Composable State Space Models

A composable state space model is a parametric probabilistic latent state model used to forecast and interpolate time dependent data. This library provides several latent-state models with a variety of observation and state evolution models, these models can be composed together to build complex models hierarchically. The latent space of the model evolves in continuous time according to a stochastic differential equation, this allows us to model data which arrives irregularly, this is common in sensor deployments in the real world, where sensors can sample adaptively, or the server receiving the data can go offline for an undetermined amount of time. The composable state space models provided in this library intend to be flexible enough to model a variety of time dependent data.

A Single Gaussian Model

The latent-state drives a transformation of the mean of the observation distribution, for instance a Gaussian state space model with a Brownian motion latent state would be specified in full as:

$\begin{align*} y(t_i) | \eta(t_i) &\sim \mathcal{N}(\eta(t_i), V) \\ \eta(t_i) &= x(t_i) \\ X(t_i) | (X(t_{i-1}) = x(t_{i-1})) &\sim \mathcal{N}(x(t_{i-1}), \sigma \textrm{d}t) \end{align*}$

The mean of the Gaussian observation distribution at time $t_i$ is $\eta(t_i$, this is the same as the latent state since the mean of the Gaussian distribution can vary over the entire real line. Hence the linking function is the identity function. The model can be expressed as a DAG:

In order to build this model in Scala using the composable model frame work, we first need to specify the state space. A univariate Brownian motion:

import com.github.jonnylaw.model._
import breeze.numerics.log

val m0 = 0.0
val c0 = log(1.0)
val sigma = log(0.02)
val sdeParam = SdeParameter.brownianParameter(m0)(c0)(sigma)
val sde = Sde.brownianMotion(1)

Note that strictly positive parameters are specified on the log-scale. The parameters of Brownian motion include the parameters of the initial state $x(t_0) \sim \mathcal{N}(m_0, C_0) $ and the value of the diffusion coefficient, $\sigma$. The function Sde.brownianMotion accepts an integer which determines how many dimensions the SDE has, in this case it is univariate Brownian motion. The function brownianParameter is fully curried, this is to allow for variadic parameters, which means the number of parameters is not fixed. For instance a two-dimensional Brownian motion SDE can share the same set of parameters, or can have seperate diffusion parameters.

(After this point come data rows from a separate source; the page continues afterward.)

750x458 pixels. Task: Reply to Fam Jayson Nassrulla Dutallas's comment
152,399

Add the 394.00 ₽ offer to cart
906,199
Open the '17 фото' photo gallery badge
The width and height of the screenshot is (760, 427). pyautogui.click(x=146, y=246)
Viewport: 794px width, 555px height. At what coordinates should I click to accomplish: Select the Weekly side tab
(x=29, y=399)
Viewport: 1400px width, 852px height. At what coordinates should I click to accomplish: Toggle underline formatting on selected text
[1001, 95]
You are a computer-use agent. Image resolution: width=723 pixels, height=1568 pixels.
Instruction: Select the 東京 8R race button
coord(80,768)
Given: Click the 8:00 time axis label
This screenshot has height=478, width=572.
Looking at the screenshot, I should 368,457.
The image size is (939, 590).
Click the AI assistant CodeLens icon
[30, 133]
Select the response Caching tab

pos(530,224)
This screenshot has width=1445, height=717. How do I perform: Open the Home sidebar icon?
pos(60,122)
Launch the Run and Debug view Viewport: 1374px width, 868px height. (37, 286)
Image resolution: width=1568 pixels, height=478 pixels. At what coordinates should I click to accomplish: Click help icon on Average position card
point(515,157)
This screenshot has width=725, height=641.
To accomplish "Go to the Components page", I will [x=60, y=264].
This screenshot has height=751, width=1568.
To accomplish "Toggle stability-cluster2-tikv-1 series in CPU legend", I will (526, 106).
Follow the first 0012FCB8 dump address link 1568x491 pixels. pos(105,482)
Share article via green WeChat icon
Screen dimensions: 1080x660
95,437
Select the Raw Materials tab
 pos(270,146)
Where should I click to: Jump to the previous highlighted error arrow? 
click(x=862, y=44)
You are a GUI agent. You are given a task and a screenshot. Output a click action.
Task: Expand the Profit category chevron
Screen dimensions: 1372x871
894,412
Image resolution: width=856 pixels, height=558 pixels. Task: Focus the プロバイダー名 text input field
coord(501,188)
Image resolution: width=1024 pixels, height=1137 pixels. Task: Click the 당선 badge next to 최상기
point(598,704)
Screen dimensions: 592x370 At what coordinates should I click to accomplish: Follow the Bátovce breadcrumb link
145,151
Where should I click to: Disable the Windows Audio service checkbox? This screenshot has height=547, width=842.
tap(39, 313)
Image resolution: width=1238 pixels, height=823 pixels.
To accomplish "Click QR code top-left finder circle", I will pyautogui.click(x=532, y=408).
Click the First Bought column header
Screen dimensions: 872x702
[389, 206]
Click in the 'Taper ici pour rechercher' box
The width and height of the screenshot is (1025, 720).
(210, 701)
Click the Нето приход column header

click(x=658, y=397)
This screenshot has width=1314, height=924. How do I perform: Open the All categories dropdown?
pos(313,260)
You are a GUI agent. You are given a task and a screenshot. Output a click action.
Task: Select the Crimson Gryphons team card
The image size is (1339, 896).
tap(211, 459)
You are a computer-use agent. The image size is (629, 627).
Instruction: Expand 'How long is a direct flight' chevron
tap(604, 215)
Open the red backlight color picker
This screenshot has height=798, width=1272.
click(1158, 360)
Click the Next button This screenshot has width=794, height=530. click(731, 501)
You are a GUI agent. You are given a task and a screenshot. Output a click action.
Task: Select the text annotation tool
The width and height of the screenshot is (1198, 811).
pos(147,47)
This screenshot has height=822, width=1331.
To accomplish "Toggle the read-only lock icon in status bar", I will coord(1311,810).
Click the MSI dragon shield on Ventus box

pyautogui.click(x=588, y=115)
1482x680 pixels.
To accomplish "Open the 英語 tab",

Now, we must specify the observation variance $V$, which is required by the Gaussian Model. The variance is an option parameter, and hence represented by a Scala Option, and is specified on the log scale.

val gaussianModel = Model.linear(sde)
val gaussianParams = Parameters(Some(log(1.0)), sdeParam)

The Model object has many pre-defined models, the Gaussian model is called linearModel and all models are a function from Sde => Parameters => Model. Hence model is a function from Parameters => Model, once the parameters are supplied to the model we can access the functions belonging to the model:

trait Model {
  /**
    * The observation model, a function from eta to a distribution over the observations
    * realisations can be produced from the observation model by calling draw
    */
  def observation: Gamma => Rand[Observation]
  /**
    * The linking-function, transforms the state space into the parameter space of the 
    * observation distribution using a possibly non-linear transformation
    */
  def link(x: Gamma): Eta = x

  /**
    * The Linear, deterministic transformation function. f is used to add seasonal factors or
    * other time depending linear transformations
    */ 
  def f(s: State, t: Time): Gamma
  /**
    * An exact or approximate solution to a diffusion process, used to advance the latent state.
    * This function returns a distribution over the next state and can be simulated from
    */
  def sde: Sde
  /**
    * The data likelihood, given the linearly transformed latent state, gamma, and an observation
    * the log-likelihood can be calculated for use in inference algorithms
    */
  def dataLikelihood: (Gamma, Observation) => LogLikelihood
}

Composing Models

To create a seasonal Gaussian model with a multivariate Brownian motion latent state, we can compose the model above with a seasonal model. Firstly, let’s specify a seasonal model with a period of 3 and 5 harmonics, this requires a latent state with 10-dimensions:

val sdeMulti = Sde.brownianMotion(10)
val seasonalModel = Model.seasonal(3, 5, sdeMulti)
val seasonalParams = Parameters(None, sdeParam)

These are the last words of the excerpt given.